Objective: To determine if graduating surgical residents are achieving entrustment of surgical entrustable professional activities (EPAs). We hypothesize that postgraduate year 5 (PGY5) residents are achieving evaluation and management entrustment in the selected EPAs.

Design: In January 2020, surgical residents completed a survey following the American Board of Surgery In-Training Examination (ABSITE) to measure their levels of entrustment in 4 of the 5 ABS-selected EPAs. A Resident Entrustability Index (REI) score was developed to ascertain PGY5 residents' levels of entrustment (range 1-5). Residents indicated how often their assessments and operative plans were modified in the prior 6 months for each EPA (1=Always, 2=Frequently, 3=Occasionally, 4=Rarely, 5=Never). An independent clinical decision-making score (ICDM) was developed with subsequent evaluation of its relationships to intrinsic, resident-related and extrinsic, program-dependent factors.

Setting: A national post-ABSITE survey.

Participants: All general surgery residents participating in ABSITE were invited to participate. Of the 1367 PGY5 residents that completed the survey, 1049 residents (76.7%) responded to the surgical EPA items.

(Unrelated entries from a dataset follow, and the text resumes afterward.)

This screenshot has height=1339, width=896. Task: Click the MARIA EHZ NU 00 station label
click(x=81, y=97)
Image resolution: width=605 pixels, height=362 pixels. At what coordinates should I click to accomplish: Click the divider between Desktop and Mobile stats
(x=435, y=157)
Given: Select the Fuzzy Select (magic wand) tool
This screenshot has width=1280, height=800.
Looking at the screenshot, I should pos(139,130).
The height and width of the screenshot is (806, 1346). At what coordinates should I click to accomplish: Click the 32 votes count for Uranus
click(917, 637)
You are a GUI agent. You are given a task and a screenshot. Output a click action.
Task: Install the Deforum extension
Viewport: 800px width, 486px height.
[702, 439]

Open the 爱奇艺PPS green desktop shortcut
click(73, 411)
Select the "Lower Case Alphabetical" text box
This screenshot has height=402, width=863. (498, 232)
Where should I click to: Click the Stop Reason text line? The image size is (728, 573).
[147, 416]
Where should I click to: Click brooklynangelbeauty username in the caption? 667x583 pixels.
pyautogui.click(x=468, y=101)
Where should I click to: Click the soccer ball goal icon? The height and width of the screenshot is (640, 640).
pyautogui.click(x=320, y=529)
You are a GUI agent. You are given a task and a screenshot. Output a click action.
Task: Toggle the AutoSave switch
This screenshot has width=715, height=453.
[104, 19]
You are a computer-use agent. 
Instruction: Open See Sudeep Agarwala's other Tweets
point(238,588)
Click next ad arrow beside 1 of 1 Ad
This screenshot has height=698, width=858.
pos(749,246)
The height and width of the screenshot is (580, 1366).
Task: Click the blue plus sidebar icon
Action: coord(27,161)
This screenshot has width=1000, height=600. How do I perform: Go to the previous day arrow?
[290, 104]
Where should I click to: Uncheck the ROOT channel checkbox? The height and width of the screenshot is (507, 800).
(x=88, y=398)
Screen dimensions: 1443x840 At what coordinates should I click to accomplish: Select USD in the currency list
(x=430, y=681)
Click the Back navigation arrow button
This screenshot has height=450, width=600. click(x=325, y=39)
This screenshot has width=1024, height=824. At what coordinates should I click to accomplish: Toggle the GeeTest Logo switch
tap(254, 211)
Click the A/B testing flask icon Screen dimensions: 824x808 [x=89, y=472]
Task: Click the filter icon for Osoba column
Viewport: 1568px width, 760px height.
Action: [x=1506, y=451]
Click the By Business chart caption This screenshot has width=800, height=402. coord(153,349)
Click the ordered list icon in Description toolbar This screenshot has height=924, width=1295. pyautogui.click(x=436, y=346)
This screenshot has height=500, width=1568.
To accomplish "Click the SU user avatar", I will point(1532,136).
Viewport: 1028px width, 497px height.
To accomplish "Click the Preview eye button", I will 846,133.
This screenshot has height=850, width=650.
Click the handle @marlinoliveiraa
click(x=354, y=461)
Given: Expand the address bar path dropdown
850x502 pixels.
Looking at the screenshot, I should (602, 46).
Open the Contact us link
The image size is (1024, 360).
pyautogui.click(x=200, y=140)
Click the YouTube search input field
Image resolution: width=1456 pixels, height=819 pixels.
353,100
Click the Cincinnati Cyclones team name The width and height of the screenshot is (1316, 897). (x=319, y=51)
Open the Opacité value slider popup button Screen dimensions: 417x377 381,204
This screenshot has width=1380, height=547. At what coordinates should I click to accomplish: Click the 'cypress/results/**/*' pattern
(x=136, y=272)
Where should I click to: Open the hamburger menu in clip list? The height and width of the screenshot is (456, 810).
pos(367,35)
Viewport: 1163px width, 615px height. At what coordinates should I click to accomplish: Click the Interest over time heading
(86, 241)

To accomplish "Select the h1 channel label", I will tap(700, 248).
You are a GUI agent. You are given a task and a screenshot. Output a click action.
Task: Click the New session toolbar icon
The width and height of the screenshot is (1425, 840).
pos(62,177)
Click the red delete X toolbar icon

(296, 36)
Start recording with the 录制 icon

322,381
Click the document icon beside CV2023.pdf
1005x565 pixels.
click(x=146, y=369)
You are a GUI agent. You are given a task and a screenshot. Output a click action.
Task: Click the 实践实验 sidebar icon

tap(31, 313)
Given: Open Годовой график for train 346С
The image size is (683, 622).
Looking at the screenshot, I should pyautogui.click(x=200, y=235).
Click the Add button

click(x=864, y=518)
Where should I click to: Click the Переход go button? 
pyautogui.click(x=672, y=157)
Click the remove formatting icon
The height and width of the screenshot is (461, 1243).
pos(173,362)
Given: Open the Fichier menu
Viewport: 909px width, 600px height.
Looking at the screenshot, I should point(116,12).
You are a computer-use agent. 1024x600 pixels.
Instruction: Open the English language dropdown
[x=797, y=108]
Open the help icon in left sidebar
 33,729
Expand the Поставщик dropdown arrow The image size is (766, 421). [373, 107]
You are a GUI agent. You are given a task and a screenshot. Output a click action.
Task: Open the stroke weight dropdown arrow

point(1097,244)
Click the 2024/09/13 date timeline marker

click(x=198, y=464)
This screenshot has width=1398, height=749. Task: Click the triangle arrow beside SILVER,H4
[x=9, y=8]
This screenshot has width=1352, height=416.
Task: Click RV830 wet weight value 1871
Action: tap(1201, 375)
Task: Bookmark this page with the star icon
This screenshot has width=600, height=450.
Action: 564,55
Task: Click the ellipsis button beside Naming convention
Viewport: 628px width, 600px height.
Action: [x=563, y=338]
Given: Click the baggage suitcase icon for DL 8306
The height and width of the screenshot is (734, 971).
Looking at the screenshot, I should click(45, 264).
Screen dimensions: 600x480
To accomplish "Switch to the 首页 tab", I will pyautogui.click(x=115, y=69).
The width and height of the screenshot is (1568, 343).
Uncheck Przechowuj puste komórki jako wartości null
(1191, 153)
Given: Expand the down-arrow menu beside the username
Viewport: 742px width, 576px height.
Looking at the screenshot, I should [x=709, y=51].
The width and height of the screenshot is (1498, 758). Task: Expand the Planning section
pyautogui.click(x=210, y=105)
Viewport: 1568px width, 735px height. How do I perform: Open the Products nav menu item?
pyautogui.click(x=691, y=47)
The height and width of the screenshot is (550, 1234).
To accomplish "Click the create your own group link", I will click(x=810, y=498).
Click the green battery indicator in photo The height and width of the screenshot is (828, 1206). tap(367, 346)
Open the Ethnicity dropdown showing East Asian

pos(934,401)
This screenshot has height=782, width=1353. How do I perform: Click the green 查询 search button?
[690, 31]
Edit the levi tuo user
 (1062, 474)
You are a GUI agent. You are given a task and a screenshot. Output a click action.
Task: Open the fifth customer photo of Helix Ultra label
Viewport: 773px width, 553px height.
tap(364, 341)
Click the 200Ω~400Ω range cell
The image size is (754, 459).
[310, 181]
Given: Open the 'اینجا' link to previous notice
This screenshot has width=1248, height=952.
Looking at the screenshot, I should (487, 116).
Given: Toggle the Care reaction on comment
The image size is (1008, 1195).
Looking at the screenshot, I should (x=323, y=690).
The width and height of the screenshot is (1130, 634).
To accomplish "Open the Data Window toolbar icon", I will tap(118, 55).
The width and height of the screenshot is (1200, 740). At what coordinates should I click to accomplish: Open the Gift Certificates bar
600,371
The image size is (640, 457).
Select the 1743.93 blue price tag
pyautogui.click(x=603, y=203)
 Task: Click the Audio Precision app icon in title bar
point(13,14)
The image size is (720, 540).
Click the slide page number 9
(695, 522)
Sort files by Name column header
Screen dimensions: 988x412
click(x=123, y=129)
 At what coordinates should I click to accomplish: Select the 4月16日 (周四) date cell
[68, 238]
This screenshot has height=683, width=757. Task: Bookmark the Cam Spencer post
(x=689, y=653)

Results: Residents achieved an average REI of 4, indicating rare modification of assessments and operative plans for the 4 EPAs assessed. Complete entrustment was reported for inguinal hernias and penetrating abdominal trauma (Median REI = 5, IQR 4, 5) indicating assessments and operative plans were never modified. Lack of entrustment (REI ≤3) was reported by a minority of residents (ranging from 8.6% for operative plan of right lower quadrant pathology to 12.8% for operative plan of blunt abdominal trauma). Significant resident-related and program-dependent factors associated with achievement of expected ICDM was socializing with a co-resident (p = 0.001), while training in one's hometown (p < 0.001) and policies that mandate attendings be scrubbed in (p = 0.022) were associated with decreased achievement of expected ICDM. Overall, 89.2% and 90.3% of PGY5 residents are attaining appropriate levels of entrustment and ICDM abilities, respectively, within 6 months of graduating.

Conclusions: Of the EPAs evaluated, PGY5 residents are achieving appropriate levels of entrustment in evaluation and management. Although this is the case for a vast majority of PGY5 residents, there is still work to be done to ensure that all PGY5 residents are attaining entrustment prior to graduation. Our study also provides content validity for the surgical EPAs in assessing levels of entrustment in PGY5 residents.